デラホーヤが「リングに復帰したい」とアナウンスした際、2020年11月28日にマイク・タイソンとエキシビションマッチでグローブを交えたロイ・ジョーンズ・ジュニア(52)が、名乗りを上げた。
ソウル五輪(1988年)の銀メダリストであり、ミドル、スーパーミドル、ライトヘビー、ヘビーと4階級を制したジョーンズと、バルセロナ五輪金メダリストであるデラホーヤが対峙すれば、マスターズ的ボクシング興行であっても注目を集めたであろう。
しかし、デラホーヤが選んだのは元UFC王者だった。フロイド・メイウェザー・ジュニアが、コナー・マクレガーを相手にした一戦を参考としたのだろうか。
バルセロナ五輪USA代表チームで唯一金メダルを獲得したデラホーヤは、"ゴールデンボーイ"として鳴り物入りでプロに転向した。スーパースターとなり、ボクシング史に残る数々の激戦を繰り広げたことに疑いの余地はない。
また、常にメディアやファンと笑顔で接し、自身が所有するキャンプ場を他のファイターたちに快く貸し出す人柄も愛された。

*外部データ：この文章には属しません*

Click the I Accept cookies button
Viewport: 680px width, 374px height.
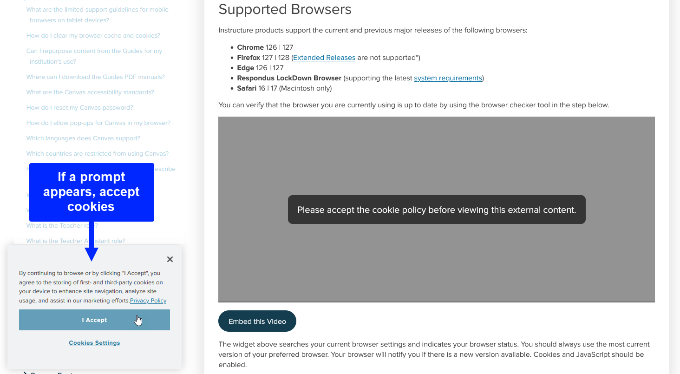(x=94, y=320)
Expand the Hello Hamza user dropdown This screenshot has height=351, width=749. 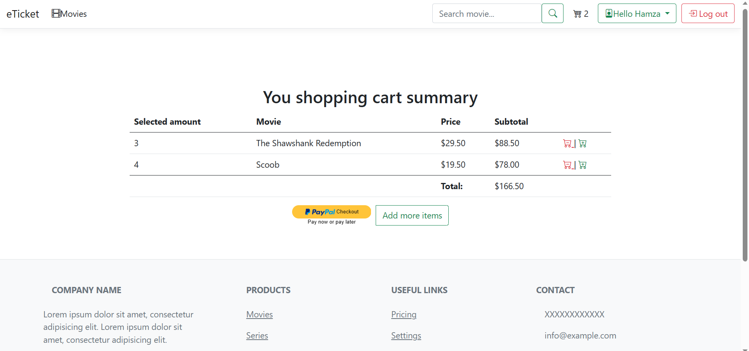click(637, 14)
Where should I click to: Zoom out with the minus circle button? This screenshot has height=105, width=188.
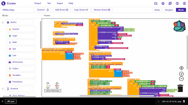pyautogui.click(x=181, y=79)
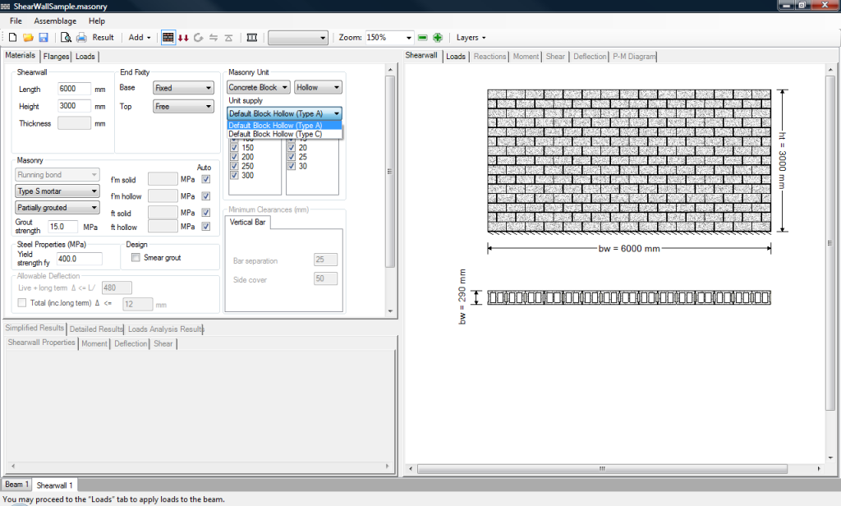Select the column section view icon
This screenshot has height=506, width=841.
252,37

それは、プロモーターとなった現在も変わらない。
が、ライト級だったパッキャオを2階級上のウエルター級に増量させ、ミドル級で世界タイトルを獲っていたデラホーヤが階級を落として強引に試合を成立させた件で、選手としての晩節を汚した。
もう一度、弛んだ体を引き締めたい思いや、ファイトしたくなった気持ちは分かる気がする。
9月11日、彼は何を見せるのか……とプレス申請をしたのだが、現地時間3日にデラホーヤは自身が新型コロナウィルスに感染したことをSNSで表明し、カムバックは仕切り直しとなった。対戦相手も再検討すべきではないか。